1993年のDTM( Deutsche Tourenwagen Masters / ドイツツーリングカー選手権 )チャンピオンのニコラ・ラリーニ氏がアルファロメオと共にレーストラックに戻ってくる。彼はラリーナビゲーターのジャコモ・チウチ氏と1900スポーツスパイダー(1954年製)を駆って、6月11日から15日まで開催される世界で最も美しいレース「第42回・1000ミリア」に出場する。
コンペティティブなレースとアドベンチャーが融合したこのイベントは、いつものように400台を超えるヴィンテージカーが参加する。そのうち50台以上が最大グループを形成するアルファロメオである。
また、そのうちの2台は、通常はアレーゼのミュージアムに展示されているアルファロメオのヴィンテージコレクションの1900スーパースポーツ(1954年)と、1900スーパースプリント(1956年)だ。

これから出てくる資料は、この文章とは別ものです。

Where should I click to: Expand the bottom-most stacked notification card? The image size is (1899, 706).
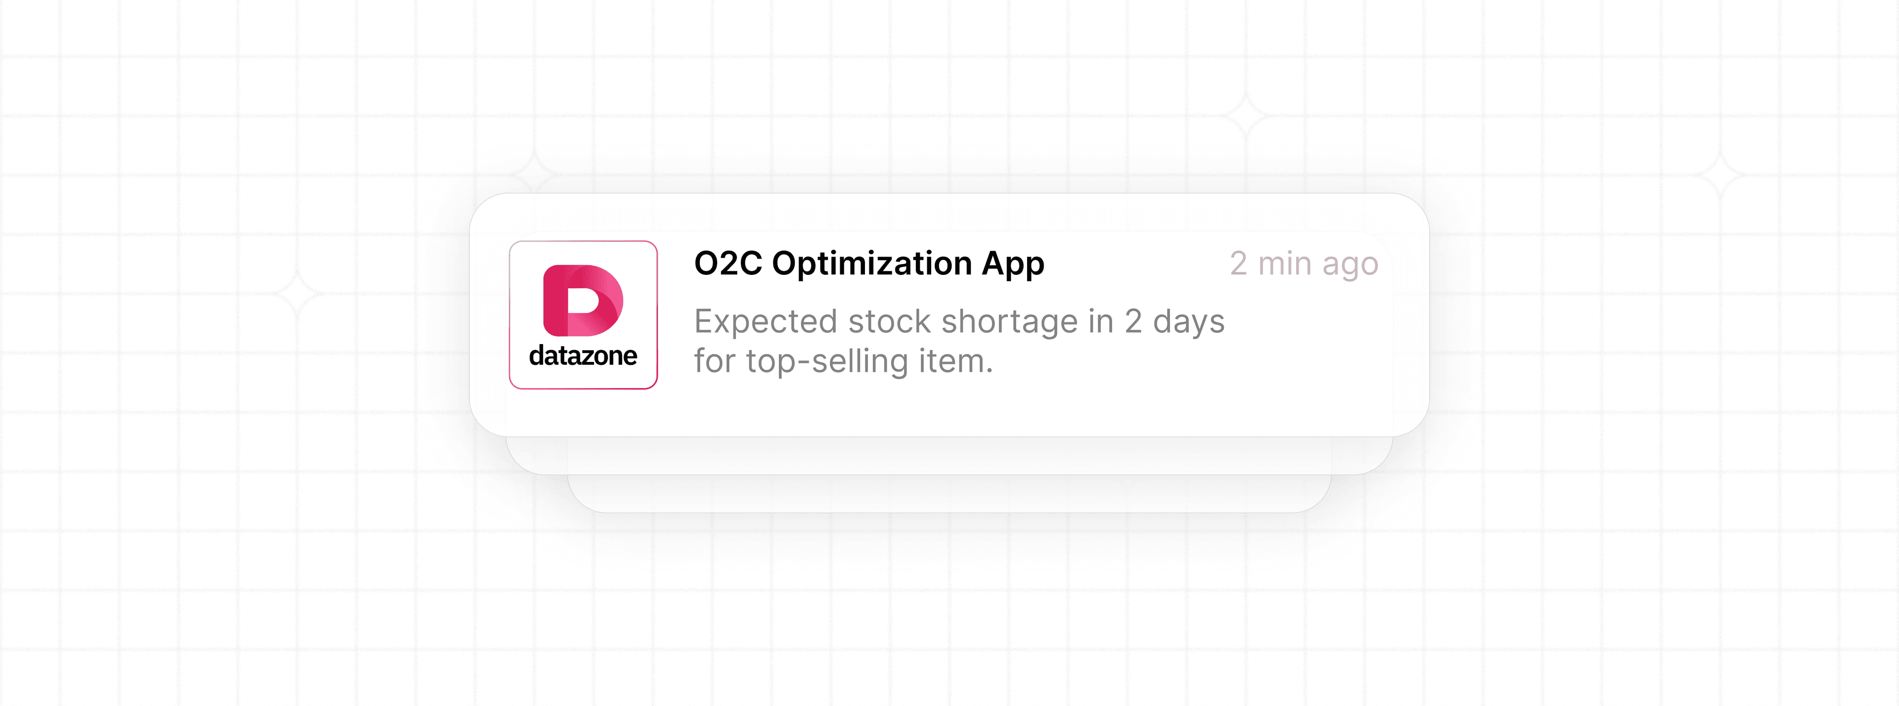click(949, 494)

前者は、アルファロメオ155 V6 TIで1993年のDTMチャンピオンに輝いたニコラ・ラリーニ氏と、ラリーナビゲーターのジャコモ・チウチ氏がコクピットに収まる。
今日でもアルフィスティとモータースポーツファンの心の中にいるニコラ・ラリーニ氏は、1987年から2003年までアルファロメオの公式ドライバーであり、1990年代にはツーリングクラスを制覇した。
一方で1900 スーパースプリント(1956年)には、ジャーナリストでヴィンテージカー専門家のアンドレア・ファリーナ氏と、インフルエンサーでYouTuberのダビデ・チローニ氏がドライブする。なおこの際、新しいジュリアとステルヴィオ クアドリフォリオ スーパースポーツが共に披露される予定だ。
今回出走するヘリテージ コレクション達は、イタリアンブランドの保護と遺産の継承を目的に設けられた。特に今回、「289」のナンバーが付された1900 スポーツ スパイダー (1954 年) は希少なレーシング スパイダーであり、これまでに2モデルのみが製造された。このクルマは4気筒のツイン カム エンジンを搭載し、最高出力は138馬力、880kgの重量と優れた空力特性により220 km/hのトップスピードをマークする。
対して「392」のナンバーを付けて出走するのは、1900 スーパー スプリント(1956 年)。1950年代当時のプロモーションによると〝レースに勝てるファミリーカー〟という触れ込みだった。
1900セダンのショート バージョン シャーシをベースに、ツイン カムシャフトを備えた 2リッター4気筒エンジンを搭載、5500 rpmで115馬力を発揮する。1950年代当時は、コーチビルダーがアルファ ロメオからシャーシを購入し、独自のボディワークを施すことも当たり前の光景だった。ミラノのTouring(トゥーリング)はそれを実行し、1954年から1955年に掛けて1900スーパー スプリントをベースにしたモデルを約300台生産されたという記録が残されている。